According to a National Demographics Corporation powerpoint presentation, at least 150 school districts, 28 community colleges, 66 plus cities, one county board of supervisors and 8 water and other special districts have switched or are switching.

Exeter city manager Randy Groom said that if the City of Exeter was to take the matter to court it would bankrupt the City. But that did not appease Garcia who spoke at the public hearing, and asserted that he is upset that Shenkman used his failed runs as an illustration but also that the City should fight it.

“I’m Hispanic okay, but I lost fair and square…and if you guys are bowing down to this tyrant, that democrat, I’m sorry I don’t take that easily…nobody out of [the city limits should] tell us what to do. He’s using my name as capital and I don’t like this,” Garcia said.

Groom and city attorney Julia Lews reiterated that the CVRA is constitutional and that several cities have fought and lost in court but still showed some sympathy for the situation the City was in.

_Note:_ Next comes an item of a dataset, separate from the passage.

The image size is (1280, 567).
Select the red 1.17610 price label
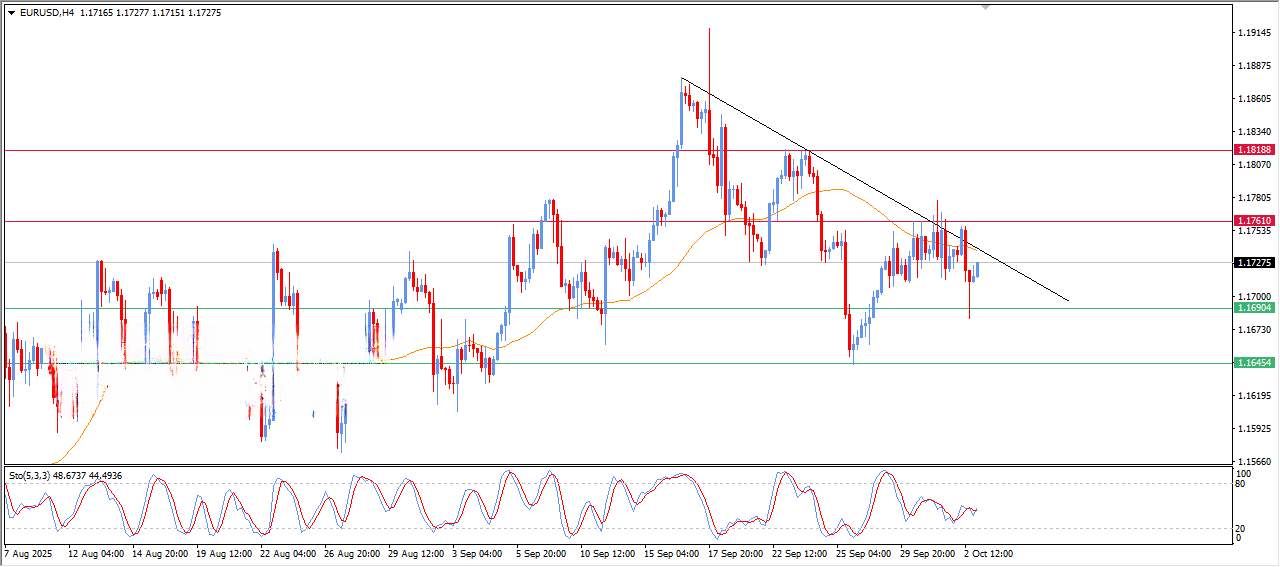[x=1253, y=221]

“It’s legalized discrimination, I understand that,” Lews said.

Despite Groom and Lews understanding of the position Garcia was in while dealing with the realities of fighting the case in court, Garcia continued to reiterate his point that the City should put up a defense.

“If you guys bow down to him then I’m going to tell people that here that you guys bow down to tyrants. I don’t like this, sorry. It doesn’t fly on my clock,” Garcia stated emphatically.

Garcia went on to say that he was going to get a lawyer and challenge Shenkman on his own for using his name in the letter without permission.

Despite Garcia’s plea for the City to resist the change, the public hearing went on and the Council is in agreement that the City should move to district elections. As a part of the process, the City will hold one more public hearing where residents are invited to provide input regarding the composition of the districts. Two more hearings will be held where the public is invited to provide input over the content of the draft map or maps and the proposed sequence of election. The fifth and final meeting is when the Council will vote on a district map and the sequence of election that would be three districts up for election 2018 and the remaining two districts in 2020.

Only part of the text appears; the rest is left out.